Non manca il tocco diplomatico: l’India non è solo un compratore ma un «partner strategico», con cui l’Italia ha da poco siglato un piano congiunto per rafforzare legami e collaborazioni, preparando così il terreno per altre «opportunità» di questo tipo. Alla fine, anche in un mondo globalizzato e ipercompetitivo, una mano lava l’altra… e il mercato globale sorride.
Naturalmente, ci assicurano con voce invitante che “le strutture produttive resteranno in Italia”, tenendo strette le mani sull’occupazione diretta, sull’indotto e sulle filiere di approvvigionamento. Come se bastasse una bella promessa per impedire la delocalizzazione, ma no, “non sono previste delocalizzazioni”. Anzi, si punta a una “espansione internazionale solida” attraverso una “collaborazione con uno dei principali produttori mondiali di veicoli”, ma attenzione: niente sovrapposizioni operative! Solo “evidenti opportunità di crescita” – un’espressione elegante per dire “vedremo come va”.

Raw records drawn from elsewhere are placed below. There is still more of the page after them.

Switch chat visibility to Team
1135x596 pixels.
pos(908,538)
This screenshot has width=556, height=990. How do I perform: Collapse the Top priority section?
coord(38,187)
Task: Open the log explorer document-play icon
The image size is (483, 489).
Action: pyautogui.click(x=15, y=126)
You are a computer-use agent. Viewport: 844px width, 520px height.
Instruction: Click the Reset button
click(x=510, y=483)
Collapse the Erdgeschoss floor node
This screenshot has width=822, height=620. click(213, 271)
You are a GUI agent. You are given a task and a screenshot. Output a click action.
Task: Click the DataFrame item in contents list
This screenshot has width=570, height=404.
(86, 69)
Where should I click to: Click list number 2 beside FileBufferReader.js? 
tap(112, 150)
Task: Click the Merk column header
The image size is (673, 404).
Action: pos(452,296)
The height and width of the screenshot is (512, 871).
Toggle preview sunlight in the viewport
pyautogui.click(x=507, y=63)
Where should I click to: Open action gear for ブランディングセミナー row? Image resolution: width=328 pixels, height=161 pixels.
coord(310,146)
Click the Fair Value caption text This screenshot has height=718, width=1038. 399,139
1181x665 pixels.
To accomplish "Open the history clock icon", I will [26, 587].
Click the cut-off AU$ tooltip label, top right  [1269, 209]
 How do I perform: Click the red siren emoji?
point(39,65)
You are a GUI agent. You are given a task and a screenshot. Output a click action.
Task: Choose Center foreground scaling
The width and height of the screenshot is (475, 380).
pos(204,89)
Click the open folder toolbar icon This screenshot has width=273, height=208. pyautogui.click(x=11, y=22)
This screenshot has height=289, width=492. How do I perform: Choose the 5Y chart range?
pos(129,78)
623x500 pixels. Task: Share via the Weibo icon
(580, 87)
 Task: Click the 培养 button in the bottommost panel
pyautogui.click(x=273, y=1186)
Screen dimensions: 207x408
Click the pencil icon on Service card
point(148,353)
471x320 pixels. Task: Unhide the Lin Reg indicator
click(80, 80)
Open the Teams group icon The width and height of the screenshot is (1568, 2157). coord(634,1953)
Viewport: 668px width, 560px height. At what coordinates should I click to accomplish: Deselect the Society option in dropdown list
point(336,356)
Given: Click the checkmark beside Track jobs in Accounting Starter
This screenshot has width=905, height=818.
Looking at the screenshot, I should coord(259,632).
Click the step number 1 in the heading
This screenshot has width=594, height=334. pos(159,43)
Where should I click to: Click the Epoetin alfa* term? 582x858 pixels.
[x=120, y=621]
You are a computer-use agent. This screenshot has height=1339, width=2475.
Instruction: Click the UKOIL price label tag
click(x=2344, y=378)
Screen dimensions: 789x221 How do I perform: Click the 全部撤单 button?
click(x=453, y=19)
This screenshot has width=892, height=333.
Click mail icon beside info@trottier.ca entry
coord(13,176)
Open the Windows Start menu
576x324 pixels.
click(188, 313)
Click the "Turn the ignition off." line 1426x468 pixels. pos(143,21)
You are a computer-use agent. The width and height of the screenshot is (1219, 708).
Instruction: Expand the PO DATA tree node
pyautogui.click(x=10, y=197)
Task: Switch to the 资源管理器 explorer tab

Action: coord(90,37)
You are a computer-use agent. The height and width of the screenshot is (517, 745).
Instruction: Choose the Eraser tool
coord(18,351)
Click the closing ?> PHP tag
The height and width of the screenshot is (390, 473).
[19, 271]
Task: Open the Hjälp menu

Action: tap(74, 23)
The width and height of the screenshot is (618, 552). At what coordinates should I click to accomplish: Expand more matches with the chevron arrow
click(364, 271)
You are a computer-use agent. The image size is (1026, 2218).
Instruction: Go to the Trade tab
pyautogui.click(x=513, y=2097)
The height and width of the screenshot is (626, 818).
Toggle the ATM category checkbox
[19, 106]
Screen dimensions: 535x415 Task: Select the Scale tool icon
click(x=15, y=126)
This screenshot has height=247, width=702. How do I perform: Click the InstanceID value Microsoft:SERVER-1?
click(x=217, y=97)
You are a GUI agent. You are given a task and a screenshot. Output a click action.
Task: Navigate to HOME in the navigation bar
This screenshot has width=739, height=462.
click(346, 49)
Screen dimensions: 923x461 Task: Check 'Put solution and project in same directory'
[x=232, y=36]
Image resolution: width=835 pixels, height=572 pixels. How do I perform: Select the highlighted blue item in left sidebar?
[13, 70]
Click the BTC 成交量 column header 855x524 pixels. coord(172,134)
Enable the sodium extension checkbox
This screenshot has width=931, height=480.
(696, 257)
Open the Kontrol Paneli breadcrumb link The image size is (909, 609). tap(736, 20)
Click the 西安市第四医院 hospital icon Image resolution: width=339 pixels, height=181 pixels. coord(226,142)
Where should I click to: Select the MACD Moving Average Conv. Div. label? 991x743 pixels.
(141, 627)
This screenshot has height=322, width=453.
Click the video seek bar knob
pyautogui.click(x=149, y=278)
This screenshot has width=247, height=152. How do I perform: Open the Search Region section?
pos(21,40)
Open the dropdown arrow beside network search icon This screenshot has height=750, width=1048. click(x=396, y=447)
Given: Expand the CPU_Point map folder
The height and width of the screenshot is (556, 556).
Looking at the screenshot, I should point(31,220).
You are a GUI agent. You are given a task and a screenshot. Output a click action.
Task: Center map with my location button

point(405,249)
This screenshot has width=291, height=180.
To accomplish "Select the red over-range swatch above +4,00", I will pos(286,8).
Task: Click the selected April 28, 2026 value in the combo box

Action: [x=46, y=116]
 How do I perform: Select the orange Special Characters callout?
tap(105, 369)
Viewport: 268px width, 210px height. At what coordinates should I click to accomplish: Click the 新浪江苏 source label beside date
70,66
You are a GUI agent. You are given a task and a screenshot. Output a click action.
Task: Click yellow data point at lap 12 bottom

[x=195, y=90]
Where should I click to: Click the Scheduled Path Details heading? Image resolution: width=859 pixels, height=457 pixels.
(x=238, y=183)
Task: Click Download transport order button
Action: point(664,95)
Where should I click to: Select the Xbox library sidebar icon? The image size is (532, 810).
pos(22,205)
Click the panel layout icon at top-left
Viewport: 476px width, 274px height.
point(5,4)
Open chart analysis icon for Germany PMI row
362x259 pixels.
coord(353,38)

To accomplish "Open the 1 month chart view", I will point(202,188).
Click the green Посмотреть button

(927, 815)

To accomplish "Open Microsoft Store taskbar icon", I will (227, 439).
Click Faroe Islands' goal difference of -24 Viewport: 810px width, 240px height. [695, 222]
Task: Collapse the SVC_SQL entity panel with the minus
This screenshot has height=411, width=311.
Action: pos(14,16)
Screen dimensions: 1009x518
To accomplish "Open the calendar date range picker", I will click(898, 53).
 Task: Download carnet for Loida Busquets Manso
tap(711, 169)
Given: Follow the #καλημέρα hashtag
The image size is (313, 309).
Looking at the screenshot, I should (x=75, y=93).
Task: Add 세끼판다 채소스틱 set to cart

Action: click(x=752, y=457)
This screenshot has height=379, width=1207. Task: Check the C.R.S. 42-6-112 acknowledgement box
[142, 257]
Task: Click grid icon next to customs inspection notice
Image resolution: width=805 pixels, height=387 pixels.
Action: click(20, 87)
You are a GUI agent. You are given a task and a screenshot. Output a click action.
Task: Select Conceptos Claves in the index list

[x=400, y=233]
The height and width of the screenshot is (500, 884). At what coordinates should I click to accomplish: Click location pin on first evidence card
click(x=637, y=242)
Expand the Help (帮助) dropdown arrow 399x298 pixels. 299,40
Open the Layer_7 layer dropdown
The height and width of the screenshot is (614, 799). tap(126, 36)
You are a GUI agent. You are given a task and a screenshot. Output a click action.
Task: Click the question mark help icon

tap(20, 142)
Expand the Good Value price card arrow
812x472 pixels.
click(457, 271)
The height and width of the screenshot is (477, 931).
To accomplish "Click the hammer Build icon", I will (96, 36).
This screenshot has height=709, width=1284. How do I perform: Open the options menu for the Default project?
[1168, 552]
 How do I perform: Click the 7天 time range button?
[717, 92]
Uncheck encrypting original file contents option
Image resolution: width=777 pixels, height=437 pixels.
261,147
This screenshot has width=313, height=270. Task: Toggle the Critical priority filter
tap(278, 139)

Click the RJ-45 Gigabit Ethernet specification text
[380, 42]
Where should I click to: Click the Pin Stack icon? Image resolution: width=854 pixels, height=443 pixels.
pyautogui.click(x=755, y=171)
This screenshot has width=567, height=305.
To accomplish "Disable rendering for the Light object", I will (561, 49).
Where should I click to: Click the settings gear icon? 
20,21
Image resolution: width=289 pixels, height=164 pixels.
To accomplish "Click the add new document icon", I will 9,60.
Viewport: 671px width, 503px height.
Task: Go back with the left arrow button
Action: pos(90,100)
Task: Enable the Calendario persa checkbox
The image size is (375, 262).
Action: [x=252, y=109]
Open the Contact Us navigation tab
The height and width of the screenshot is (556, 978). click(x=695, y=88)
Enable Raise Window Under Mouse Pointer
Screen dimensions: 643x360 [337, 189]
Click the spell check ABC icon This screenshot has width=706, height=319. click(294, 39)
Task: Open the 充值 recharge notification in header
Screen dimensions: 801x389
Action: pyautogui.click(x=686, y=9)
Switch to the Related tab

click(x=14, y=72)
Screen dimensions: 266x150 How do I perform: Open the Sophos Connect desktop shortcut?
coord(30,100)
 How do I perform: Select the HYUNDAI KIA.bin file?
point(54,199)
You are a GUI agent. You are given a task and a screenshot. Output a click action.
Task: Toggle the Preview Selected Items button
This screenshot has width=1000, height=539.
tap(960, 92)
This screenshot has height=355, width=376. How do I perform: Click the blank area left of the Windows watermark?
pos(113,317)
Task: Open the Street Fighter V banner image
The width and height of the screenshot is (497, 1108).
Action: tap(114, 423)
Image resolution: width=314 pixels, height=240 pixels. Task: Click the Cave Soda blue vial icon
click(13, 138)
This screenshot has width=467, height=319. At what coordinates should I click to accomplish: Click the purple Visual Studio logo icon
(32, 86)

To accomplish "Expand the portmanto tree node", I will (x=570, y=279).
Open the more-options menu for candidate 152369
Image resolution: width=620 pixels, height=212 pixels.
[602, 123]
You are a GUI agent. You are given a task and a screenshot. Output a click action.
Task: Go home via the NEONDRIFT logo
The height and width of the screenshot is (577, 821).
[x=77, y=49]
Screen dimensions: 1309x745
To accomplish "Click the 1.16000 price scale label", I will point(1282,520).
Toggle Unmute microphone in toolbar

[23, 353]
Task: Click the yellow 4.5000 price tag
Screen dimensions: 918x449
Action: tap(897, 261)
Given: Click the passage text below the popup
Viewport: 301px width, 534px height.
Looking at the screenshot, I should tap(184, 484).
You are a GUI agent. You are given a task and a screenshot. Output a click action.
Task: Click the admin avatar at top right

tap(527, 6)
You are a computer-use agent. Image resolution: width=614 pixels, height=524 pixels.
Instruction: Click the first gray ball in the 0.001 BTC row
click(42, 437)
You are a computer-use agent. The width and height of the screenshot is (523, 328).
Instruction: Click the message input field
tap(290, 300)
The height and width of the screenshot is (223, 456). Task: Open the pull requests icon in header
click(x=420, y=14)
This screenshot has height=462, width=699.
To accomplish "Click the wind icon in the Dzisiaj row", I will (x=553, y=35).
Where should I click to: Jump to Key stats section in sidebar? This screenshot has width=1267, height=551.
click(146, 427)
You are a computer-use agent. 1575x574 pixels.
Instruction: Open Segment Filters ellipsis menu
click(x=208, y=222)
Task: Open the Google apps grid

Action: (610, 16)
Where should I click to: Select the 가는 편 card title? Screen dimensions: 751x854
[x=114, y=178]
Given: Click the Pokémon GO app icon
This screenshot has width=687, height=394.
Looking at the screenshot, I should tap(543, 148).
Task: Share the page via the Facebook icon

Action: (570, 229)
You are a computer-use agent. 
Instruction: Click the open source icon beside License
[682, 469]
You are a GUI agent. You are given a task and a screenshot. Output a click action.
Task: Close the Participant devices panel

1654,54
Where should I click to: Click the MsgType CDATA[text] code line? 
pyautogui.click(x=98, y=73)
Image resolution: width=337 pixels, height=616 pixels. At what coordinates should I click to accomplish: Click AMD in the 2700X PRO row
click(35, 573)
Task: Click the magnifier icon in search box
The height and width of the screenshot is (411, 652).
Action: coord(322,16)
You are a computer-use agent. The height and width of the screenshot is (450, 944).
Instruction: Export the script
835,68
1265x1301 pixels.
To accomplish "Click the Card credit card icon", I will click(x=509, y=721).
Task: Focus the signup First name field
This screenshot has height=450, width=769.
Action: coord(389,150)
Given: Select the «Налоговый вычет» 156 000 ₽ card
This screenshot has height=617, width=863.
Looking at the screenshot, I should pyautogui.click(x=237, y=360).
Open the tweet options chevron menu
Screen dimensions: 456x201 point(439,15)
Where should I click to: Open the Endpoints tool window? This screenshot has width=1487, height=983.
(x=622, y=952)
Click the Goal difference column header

Ah, e come ciliegina sulla torta di questo spettacolo di trasparenza, c’è la cessione di Iveco Defence Vehicles a Leonardo, strategicamente presentata come un “valorizzare un polo produttivo di eccellenza in settori differenziati ma correlati”. Senza dubbio un capolavoro di poesia industriale, che ci fa sognare un futuro dove la difesa incontra l’industria senza salti nel vuoto.
Entrambi questi “progetti” – parola magica per etichettare qualsiasi roba si nasconda dietro la cortina fumogena – hanno come obiettivo dichiarato “sviluppare appieno le proprie potenzialità” ma, udite udite, sempre “rimanendo saldamente ancorati alla tutela delle fondamentali esigenze nazionali”. Chissà se significa anche evitare di regalare i gioielli di famiglia in cambio di una stretta di mano.
Le stesse fonti governative ci confortano dicendo che amano “investimenti esteri di qualità” – concetto forse che definisce investimenti tanto puliti quanto quelli di una fabbrica di zucchero – e che seguiranno da vicino l’evolversi delle operazioni “per garantire la tutela dell’occupazione, delle risorse strategiche e della filiera produttiva”. Quindi, un occhio vigile e magari anche una mano tesa in caso servisse, perché si sa, la protezione è sempre una questione delicata.
Infine, ci rassicurano che il governo è “disponibile a collaborare con tutti i soggetti coinvolti per favorire un risultato utile alla nostra Nazione” – lettura: “restiamo a guardare finché il vaso non trabocca”. E, ciliegina finale, ribadiscono che “in ogni caso, il governo vigilerà per la tutela di ogni asset strategico ai sensi della disciplina vigente”, ovvero il solito mantra che si ripete dopo ogni annuncio, finché tutto va politicamente bene e la realtà fugge via impalpabile come fumo.